Reading passage ::
In contradistinction to the traditional hierarchical, pyramidal structure of a Work group, managed from the top by a teacher, Mr. Beidler often described the group at Northeon Forest with the image of a school of fish who move together in unison without any overt leader. The weekly meetings were planned and directed on a rotating basis by Triads of seekers and Mr. Beidler participated in the meetings as just another seeker. He was available at all times for private consultation, either in person at a meeting or by phone or letter.
The groups were set up in this way: After a year probation, each seeker was assigned to a Triad, a group of three people. Each week a different Triad was responsible for planning the inner and outer work of the meetings. Meetings were held twice a week on Thursday evenings and Sunday mornings, corresponding to the shock points in the law of seven. Each Triad had to collaborate prior to the meetings and produce a written plan for each meeting. The outer work in meetings was based on practical physical tasks such as gardening, building maintenance, forestry, crafts and food preparation, during which the inner work was practiced. The inner work was based on the Holy Equation. All meetings had a period for questions and answers.
Several times a year Mr. Beidler produced a "program", accompanied by an explanatory talk, which expressed a theme to be used as a guideline for inner work until the next such program. The presentation of a new program took place during special 3 day work weekends. Satellite groups traveled to Northeon Forest for those meetings.
As new inner work was introduced with the programs, eventually a pool of exercises was built up which was drawn from by the Triads as they saw fit for planning the regular weekly meetings and for exploring various aspects of the program. He used what he called a "shot-gun" approach. All the exercises and methods that he taught were introduced to the group as a whole and as new members joined the group, they picked up and learned the exercises as they were re-used by the Triads in the weekly meetings. This format allowed each Triad to explore issues and exercises that were pertinent to the Triad members in their own personal search as well as presenting to the group the issues and exercises that were perceived as being relevant to the group as a whole. Thus, each Triad had to consider both the first and second lines of work. This format also placed each seeker in the position of having to lead a group meeting, since each member of the Triad was responsible for leading the inner and outer work of the group for one third of each meeting.
One of Mr. Beidler's goals with the Triads was to train each seeker to be able to return to their personal life and construct a personal daily work program for themselves based on the circumstances of their own life situation, rather than blindly following a plan fixed by someone else. Another goal of Mr. Beidler's was to instill in the seeker an understanding of the method of working on oneself, of the proper construction of exercises and of the types of exercises necessary for self-development. He wanted seekers to be self-reliant, rather than dependant on a teacher who dispensed a heirarchical teaching structure. Armed with this understanding, seekers would eventually be able to start new groups of their own in their local geographic areas.

Listed entries ::
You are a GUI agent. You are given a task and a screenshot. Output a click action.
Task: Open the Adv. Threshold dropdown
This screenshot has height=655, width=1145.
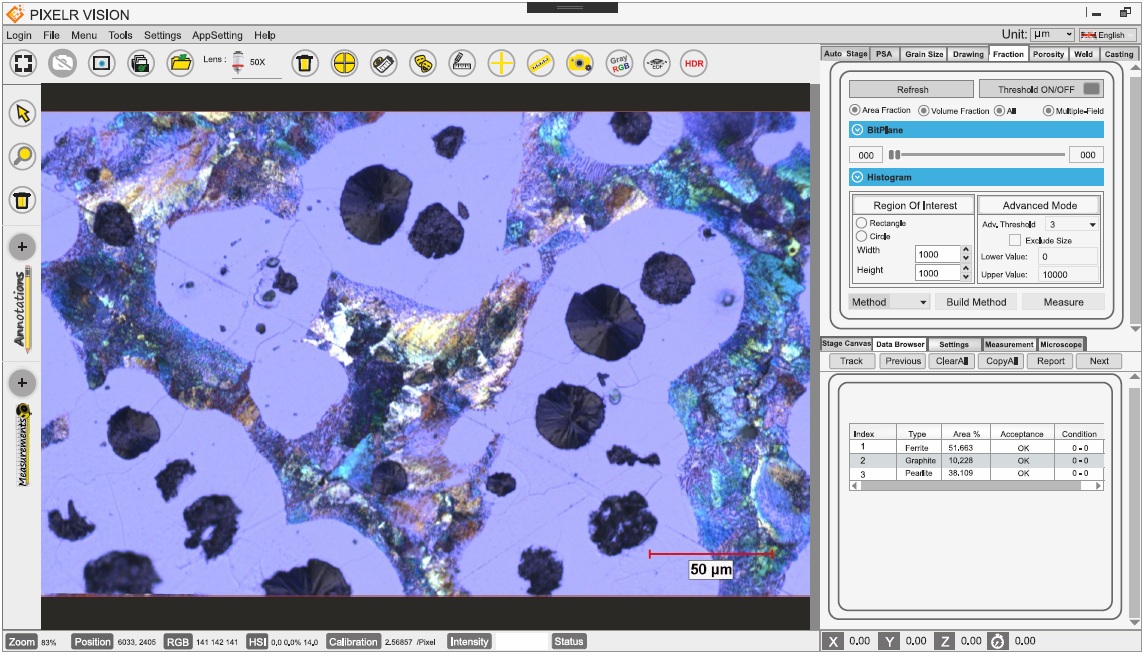[1072, 225]
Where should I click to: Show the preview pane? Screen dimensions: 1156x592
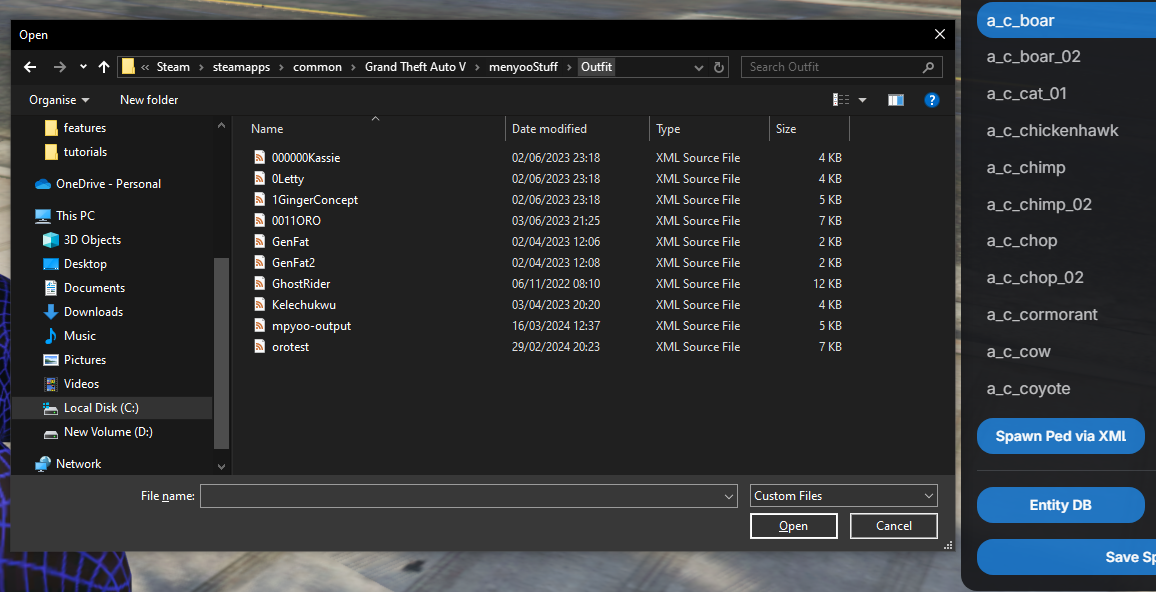click(x=896, y=99)
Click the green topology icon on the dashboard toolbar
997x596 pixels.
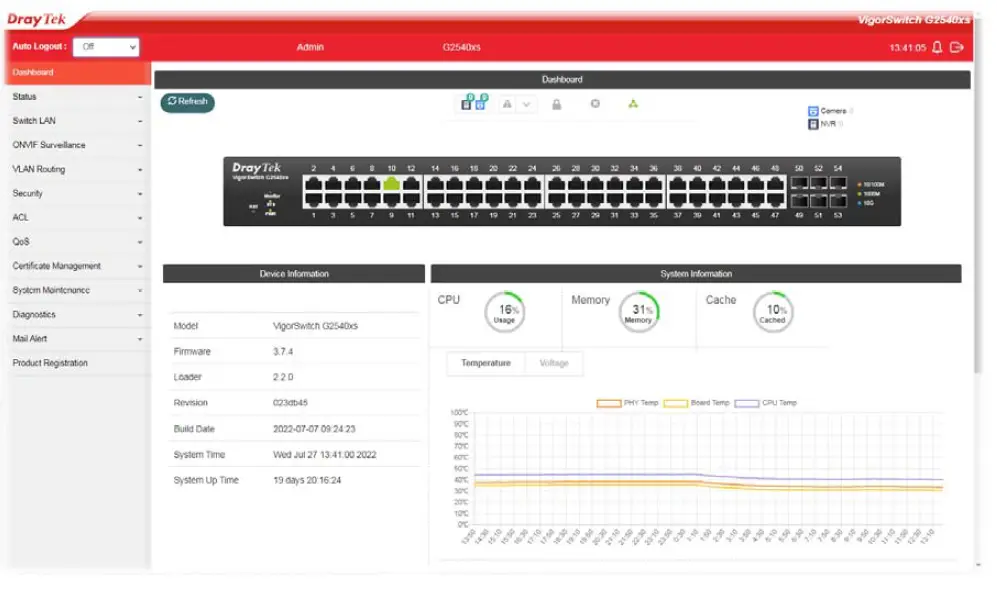click(634, 104)
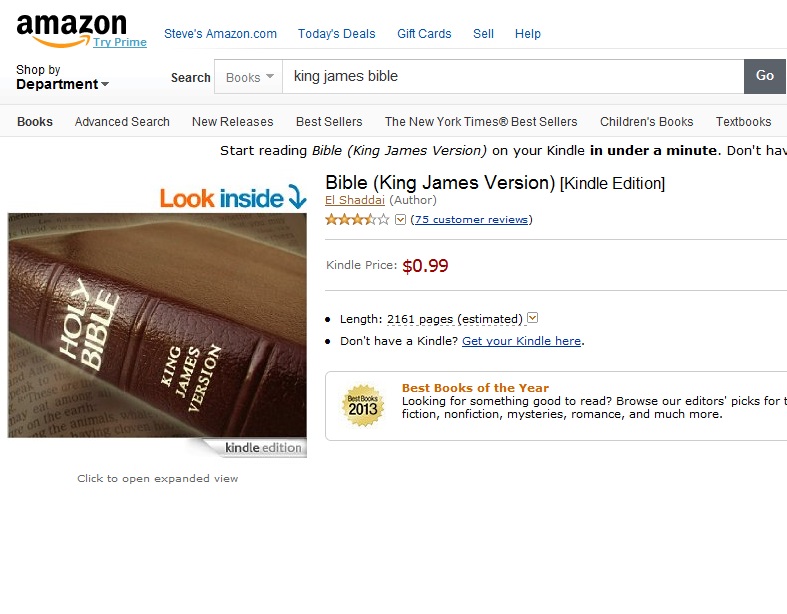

Try it ::
Please continue the passage about Mr. Beidler's Triad groups at Northeon Forest, starting after its last sentence.

Response ::
The Triad format enabled a group to be self-sustaining and self-correcting, so that it could function without a teacher. In other words, the group wasn't focused on a teacher, but rather towards an "abstract purpose", or an Ideal, which is The Work itself. In terms of Complexity Theory, one would call it an Attractor. At the different scales of the group structure there would be relevant attractors, such as the 3 lines of Work. An individual is a 3-centered being, whose parts work together towards the attractor of Real I, or the first line of work. A Triad is like a 3-centered being, whose parts need to work together for the second line of work with others. A group is like an organism and the Triads are like its organs or centers and individuals are the cells, and all parts work together within the group for the third line of work.
Comments on Triads by other Seekers
DM : "Paul's Triad was a incredible breakthrough in regards to the study, application, practice and assimilation of the "Work". Based on the teachings that we must harmonize within our self, in a balanced manner, thought, emotion, body; the triamazikamno; being-partkdolg duty; father, son, holy ghost etc.
"From a practical viewpoint it was inspired, since it stabilized the activities within a group - because there was no "leader" - there was a Triad, and both so called weaker and stronger types were able to co-exist and still produce searchings that were aimed at "being", and of course the deep sense of involvement that all got from participating.
"My experience with "led" groups was always deeply dissatisfying and kind of useless. Experienced seekers lead others usually until they can progress no further up the hierarchy. In Triads, there is no hierarchy. Paul's emphasis on a school of fish was very appropriate - no leaders - the inner connectedness of the group was significant. He seemed to care little for the individual - seems like a wise model - still everyone got their turn - and no one was burned out or overburdened and the ideas stayed fresh. It really was like being in a search - in fact we were really searching - from where we stood - now - in our own particular circumstance. And we had to keep that connectedness - no one got too far out or too far behind - we pulled or were pulled together by our collective efforts.
"Besides you must remember the ego's of all who wished to lead - the blight of guruism. I think the truth stands and connects us to our earlier discussion re: world dynamic - no one can win unless we all do - hence All & Everything. O Endless Source of ALL that exists - our task is salvation of the whole creation - the individual is simply a part of that amazing mystery."